Records for processing Block Start

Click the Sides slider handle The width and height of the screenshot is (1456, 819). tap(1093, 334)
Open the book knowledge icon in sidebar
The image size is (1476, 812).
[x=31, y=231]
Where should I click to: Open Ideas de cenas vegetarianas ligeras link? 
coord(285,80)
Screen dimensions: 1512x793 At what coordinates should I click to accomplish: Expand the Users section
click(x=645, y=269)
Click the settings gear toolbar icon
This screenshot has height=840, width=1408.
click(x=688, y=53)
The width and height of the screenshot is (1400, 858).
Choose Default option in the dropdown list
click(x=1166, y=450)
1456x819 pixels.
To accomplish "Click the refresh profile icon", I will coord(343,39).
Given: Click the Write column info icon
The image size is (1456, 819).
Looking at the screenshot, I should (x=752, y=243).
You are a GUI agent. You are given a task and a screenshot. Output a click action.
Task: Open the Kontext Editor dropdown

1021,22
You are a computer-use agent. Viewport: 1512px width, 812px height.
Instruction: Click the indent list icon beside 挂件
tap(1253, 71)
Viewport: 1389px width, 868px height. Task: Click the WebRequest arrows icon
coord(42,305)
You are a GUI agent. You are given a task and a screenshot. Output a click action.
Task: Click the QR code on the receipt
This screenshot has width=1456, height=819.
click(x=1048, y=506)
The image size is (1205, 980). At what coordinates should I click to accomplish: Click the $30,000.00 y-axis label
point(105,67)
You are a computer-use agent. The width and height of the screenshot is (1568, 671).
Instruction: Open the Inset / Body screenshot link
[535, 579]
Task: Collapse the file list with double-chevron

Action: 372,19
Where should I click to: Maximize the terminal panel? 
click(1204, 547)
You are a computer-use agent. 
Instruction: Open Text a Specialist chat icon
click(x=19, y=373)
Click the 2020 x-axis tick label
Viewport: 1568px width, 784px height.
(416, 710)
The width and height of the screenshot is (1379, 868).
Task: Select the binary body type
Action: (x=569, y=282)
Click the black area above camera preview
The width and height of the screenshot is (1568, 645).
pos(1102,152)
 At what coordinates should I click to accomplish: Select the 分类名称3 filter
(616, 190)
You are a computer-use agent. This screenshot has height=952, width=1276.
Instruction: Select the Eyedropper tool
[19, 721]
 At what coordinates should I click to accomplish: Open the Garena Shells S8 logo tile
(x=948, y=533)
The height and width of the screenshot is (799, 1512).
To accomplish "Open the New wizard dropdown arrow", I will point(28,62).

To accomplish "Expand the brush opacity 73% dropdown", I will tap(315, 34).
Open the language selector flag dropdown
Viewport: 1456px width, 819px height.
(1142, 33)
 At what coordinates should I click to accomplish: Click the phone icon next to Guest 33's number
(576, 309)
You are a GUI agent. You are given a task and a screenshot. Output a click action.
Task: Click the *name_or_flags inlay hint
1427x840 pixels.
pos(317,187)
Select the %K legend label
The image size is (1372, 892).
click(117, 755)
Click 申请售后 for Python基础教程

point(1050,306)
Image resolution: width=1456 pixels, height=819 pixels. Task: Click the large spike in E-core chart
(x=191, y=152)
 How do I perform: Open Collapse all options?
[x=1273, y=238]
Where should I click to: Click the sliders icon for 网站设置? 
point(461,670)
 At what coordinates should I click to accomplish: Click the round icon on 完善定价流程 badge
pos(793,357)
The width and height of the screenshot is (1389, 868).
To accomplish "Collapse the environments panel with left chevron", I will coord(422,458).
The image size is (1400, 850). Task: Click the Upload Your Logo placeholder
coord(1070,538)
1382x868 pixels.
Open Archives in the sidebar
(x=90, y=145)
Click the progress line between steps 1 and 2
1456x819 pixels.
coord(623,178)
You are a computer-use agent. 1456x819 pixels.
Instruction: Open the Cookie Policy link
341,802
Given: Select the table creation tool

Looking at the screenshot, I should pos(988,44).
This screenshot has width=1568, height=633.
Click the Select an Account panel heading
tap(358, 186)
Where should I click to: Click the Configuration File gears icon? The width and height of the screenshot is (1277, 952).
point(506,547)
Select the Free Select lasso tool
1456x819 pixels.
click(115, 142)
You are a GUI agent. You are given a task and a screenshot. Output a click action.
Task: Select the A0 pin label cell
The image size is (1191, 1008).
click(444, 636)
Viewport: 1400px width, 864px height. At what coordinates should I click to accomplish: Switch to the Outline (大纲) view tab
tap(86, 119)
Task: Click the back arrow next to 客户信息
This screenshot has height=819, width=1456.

Records for processing Block End

Exercise:
Restate all of the material exactly.

The completed task:
Click the Sides slider handle The width and height of the screenshot is (1456, 819). tap(1093, 334)
Open the book knowledge icon in sidebar
The image size is (1476, 812).
[x=31, y=231]
Where should I click to: Open Ideas de cenas vegetarianas ligeras link? 
coord(285,80)
Screen dimensions: 1512x793 At what coordinates should I click to accomplish: Expand the Users section
click(x=645, y=269)
Click the settings gear toolbar icon
This screenshot has height=840, width=1408.
click(x=688, y=53)
The width and height of the screenshot is (1400, 858).
Choose Default option in the dropdown list
click(x=1166, y=450)
1456x819 pixels.
To accomplish "Click the refresh profile icon", I will coord(343,39).
Given: Click the Write column info icon
The image size is (1456, 819).
Looking at the screenshot, I should (x=752, y=243).
You are a GUI agent. You are given a task and a screenshot. Output a click action.
Task: Open the Kontext Editor dropdown

1021,22
You are a computer-use agent. Viewport: 1512px width, 812px height.
Instruction: Click the indent list icon beside 挂件
tap(1253, 71)
Viewport: 1389px width, 868px height. Task: Click the WebRequest arrows icon
coord(42,305)
You are a GUI agent. You are given a task and a screenshot. Output a click action.
Task: Click the QR code on the receipt
This screenshot has width=1456, height=819.
click(x=1048, y=506)
The image size is (1205, 980). At what coordinates should I click to accomplish: Click the $30,000.00 y-axis label
point(105,67)
You are a computer-use agent. The width and height of the screenshot is (1568, 671).
Instruction: Open the Inset / Body screenshot link
[535, 579]
Task: Collapse the file list with double-chevron

Action: 372,19
Where should I click to: Maximize the terminal panel? 
click(1204, 547)
You are a computer-use agent. 
Instruction: Open Text a Specialist chat icon
click(x=19, y=373)
Click the 2020 x-axis tick label
Viewport: 1568px width, 784px height.
(416, 710)
The width and height of the screenshot is (1379, 868).
Task: Select the binary body type
Action: (x=569, y=282)
Click the black area above camera preview
The width and height of the screenshot is (1568, 645).
pos(1102,152)
 At what coordinates should I click to accomplish: Select the 分类名称3 filter
(616, 190)
You are a computer-use agent. This screenshot has height=952, width=1276.
Instruction: Select the Eyedropper tool
[19, 721]
 At what coordinates should I click to accomplish: Open the Garena Shells S8 logo tile
(x=948, y=533)
The height and width of the screenshot is (799, 1512).
To accomplish "Open the New wizard dropdown arrow", I will point(28,62).

To accomplish "Expand the brush opacity 73% dropdown", I will tap(315, 34).
Open the language selector flag dropdown
Viewport: 1456px width, 819px height.
(1142, 33)
 At what coordinates should I click to accomplish: Click the phone icon next to Guest 33's number
(576, 309)
You are a GUI agent. You are given a task and a screenshot. Output a click action.
Task: Click the *name_or_flags inlay hint
1427x840 pixels.
pos(317,187)
Select the %K legend label
The image size is (1372, 892).
click(117, 755)
Click 申请售后 for Python基础教程

point(1050,306)
Image resolution: width=1456 pixels, height=819 pixels. Task: Click the large spike in E-core chart
(x=191, y=152)
 How do I perform: Open Collapse all options?
[x=1273, y=238]
Where should I click to: Click the sliders icon for 网站设置? 
point(461,670)
 At what coordinates should I click to accomplish: Click the round icon on 完善定价流程 badge
pos(793,357)
The width and height of the screenshot is (1389, 868).
To accomplish "Collapse the environments panel with left chevron", I will coord(422,458).
The image size is (1400, 850). Task: Click the Upload Your Logo placeholder
coord(1070,538)
1382x868 pixels.
Open Archives in the sidebar
(x=90, y=145)
Click the progress line between steps 1 and 2
1456x819 pixels.
coord(623,178)
You are a computer-use agent. 1456x819 pixels.
Instruction: Open the Cookie Policy link
341,802
Given: Select the table creation tool

Looking at the screenshot, I should pos(988,44).
This screenshot has width=1568, height=633.
Click the Select an Account panel heading
tap(358, 186)
Where should I click to: Click the Configuration File gears icon? The width and height of the screenshot is (1277, 952).
point(506,547)
Select the Free Select lasso tool
1456x819 pixels.
click(115, 142)
You are a GUI agent. You are given a task and a screenshot. Output a click action.
Task: Select the A0 pin label cell
The image size is (1191, 1008).
click(444, 636)
Viewport: 1400px width, 864px height. At what coordinates should I click to accomplish: Switch to the Outline (大纲) view tab
tap(86, 119)
Task: Click the back arrow next to 客户信息
This screenshot has height=819, width=1456.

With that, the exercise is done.